Chinese Property Developers Caught in Negative Credit Loop Says Moody’s

Property developers’ funding access will remain constrained in 2022. Offshore corporate bond defaults rose 28 per cent in first three quarters of 2021 and corporate bond defaults in China are expected to continue to rise in 2022 according to Moody’s Investors Service. Highly indebted property developers and enterprises owned by regional and local governments struggle to access new funding after a multi-year borrowing spree.

Over the next four quarters, about 8.7 trillion yuan of onshore corporate debt is set to mature, with 18 per cent held by “comparatively weak” companies, according to Moody’s.

Property developers, such as China Evergrande Group and Kaisa Group, have faced liquidity crunches in recent months.
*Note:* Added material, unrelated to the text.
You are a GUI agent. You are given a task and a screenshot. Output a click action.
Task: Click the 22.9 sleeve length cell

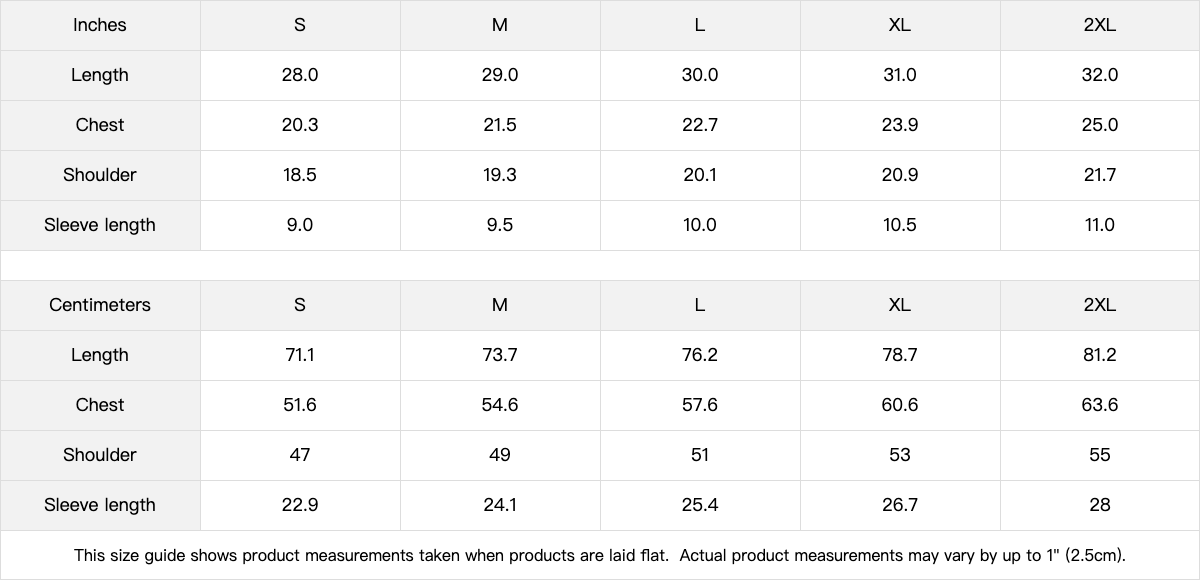tap(300, 505)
Onshore defaults by Chinese non-financial companies rose by 19 per cent to 98.7 billion yuan (US$15.5 billion) in the first three quarters of this year, while offshore defaults rose 28 per cent to US$7.8 billion this year.

“These financially weak bond issuers raised large amounts of debt during the past several years, when investors were willing to take on risk in exchange for comparatively high yield,” Moody’s analysts Ivan Chung and Jessie Tung said in a new research report. “But regulatory tightening during the past 12 months aimed at controlling these companies’ leverage growth is limiting their access to funding and driving heightened credit differentiation by banks and investors.”

The defaults reflect tightened funding access and increased risk aversion by investors, according to the credit ratings agency. The amount of offshore defaults in the first nine months of this year exceeded the entirety of 2020.

Defaults are likely to continue to rise next year, but the number and value of such defaults will remain a small portion of the total Chinese onshore and offshore bond markets, according to Moody’s.

“Chinese property developers’ access to onshore bank and trust loans, and onshore and offshore bond markets has tightened and will remain tight during the coming six to 12 months,” Moody’s said. “The constrained access is reducing developers’ ability to raise new debt. The tightness also reflects heightened investor risk aversion to property developers.”

On Tuesday, S&P Global Ratings downgraded China Aoyuan Group to a “CCC” rating from “B”. The note said the developer may not have sufficient access to existing cash for debt repayment and faces a “high non-payment risk” if its alternative fundraising plans do not materialize in time.